The overall structure of DCKM model consists of 3 primary elements: an embedding layer for vectorizing machine instructions, a Bidirectional Recurrent Neural Network capable of taking into account temporal information from a sequence of machine instructions, and a novel Cost-sensitive Kernel Machine invoked in the random feature space to predict the vulnerability with minimal cost-sensitive loss.
The model is trained on two binary datasets, NDSS18 and 6 open-source which is a new real-world binary dataset whose source code was collected from six open-source projects.
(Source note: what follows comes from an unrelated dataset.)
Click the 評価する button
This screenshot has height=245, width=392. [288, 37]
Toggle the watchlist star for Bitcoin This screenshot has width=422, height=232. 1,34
#Non-vul | #Vul | #Binaries | ||
---|---|---|---|---|
NDSS18 | Windows | 8,999 | 8,978 | 17,977 |
Linux | 6,955 | 7,349 | 14,304 | |
Whole | 15,954 | 16,327 | 32,281 | |
6 open-source | Windows | 26,621 | 328 | 26,949 |
Linux | 25,660 | 290 | 25,950 | |
Whole | 52,281 | 618 | 52,899 |
Each dataset folder contains two files: binaries-x-y.data (including functions compiled into binaries under two platforms (Windows/Linux), and architectures (x86/x64)), and their corresponding labels, labels-x-y.data (where x is '32' or '64', y is 'windows' or 'linux').
Note:
- We convert machine instructions from hexadecimal format to decimal format. The instruction information after that will represent numbers from 0 to 255, which is easier in computing the frequency vector of instruction information for obtaining the instruction information embedding (see the Section "Data Processing and Embedding" of the paper).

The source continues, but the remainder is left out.